Quotulatiousness

October 13, 2011

Canadian liberty: “The entitlement to consume milk, raw or otherwise, is not a Charter-protected right”

Filed under: Cancon, Law, Liberty — Tags: , , — Nicholas @ 09:31

Karen Selick reports on a recent court decision that shows just how far Canadians’ liberties are constrained by the judiciary:

Dairy farmer Michael Schmidt has been campaigning to legalize the sale of raw (unpasteurized) milk for 17 years. In 2010, he was acquitted on 19 charges by a justice of the peace who ruled that “cow sharing” was a legitimate way to provide raw milk to informed consumers who don’t live on farms.

On Sept. 28, a judge reversed portions of that decision and found Schmidt guilty on 13 charges.

But the judge ventured beyond the subject of raw milk, saying: “The entitlement to consume milk, raw or otherwise, is not a Charter-protected right.”

The implications are far reaching. If the judge is right about this, future courts could similarly declare that you have no right to eat meat, poultry, seafood, fruit, vegetables or grains, even if government approved. In short, you may have no right to eat anything at all.

[. . .]

In one very technical sense, the courts’ statements are accurate: There is no specific reference to milk, or indeed, any food in the Canadian Charter of Rights and Freedoms or the U.S. Bill of Rights. But both documents are equally silent about any right to get out of bed in the morning, to stretch, to brush your teeth, to use the bathroom, to put on clothes. If constitutions had to enumerate every single thing that North Americans normally consider themselves free to do, they would be a zillion pages long.

Instead, the people who drafted these constitutional documents used a simple shortcut to eliminate the zillion pages. They said that people had the right to liberty.

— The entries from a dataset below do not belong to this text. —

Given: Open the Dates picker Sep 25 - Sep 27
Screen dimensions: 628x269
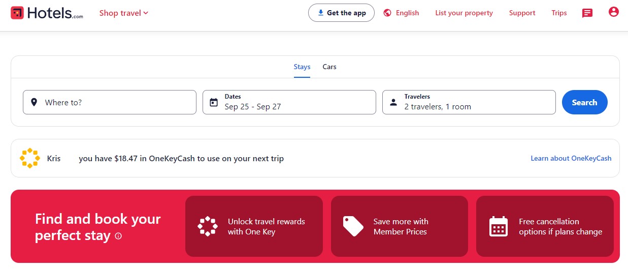Looking at the screenshot, I should [289, 102].
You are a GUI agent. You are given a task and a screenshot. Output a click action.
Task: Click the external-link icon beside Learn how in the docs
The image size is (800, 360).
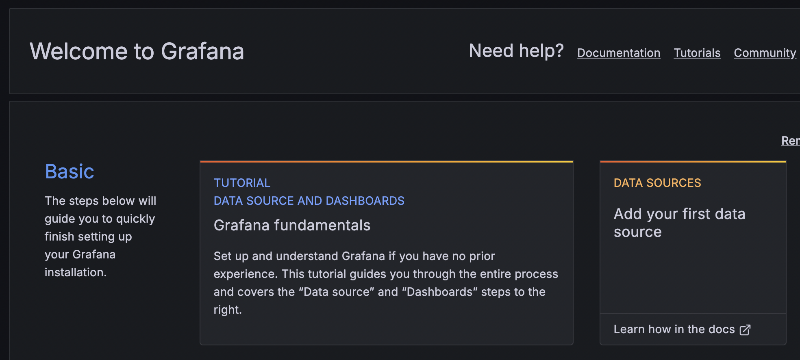click(x=745, y=330)
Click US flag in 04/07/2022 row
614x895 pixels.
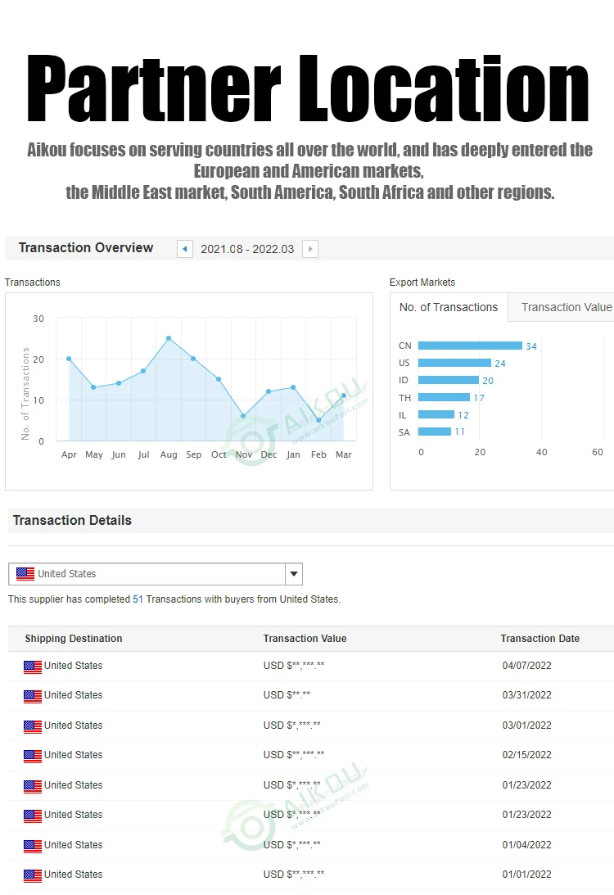coord(33,667)

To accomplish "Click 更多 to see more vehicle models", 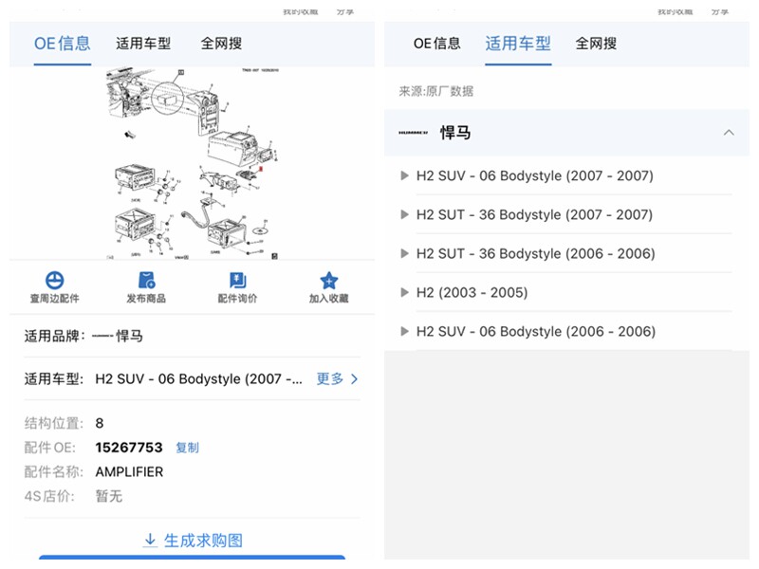I will [x=337, y=378].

The Charter was, after all, designed to rein in government, not to rein in individuals. It did not purport to grant us our rights or freedoms; rather, it recognized that those freedoms already existed. It guarantees in its very first section that the state may not infringe on our freedoms except by “such reasonable limits prescribed by law as can be demonstrably justified in a free and democratic society.”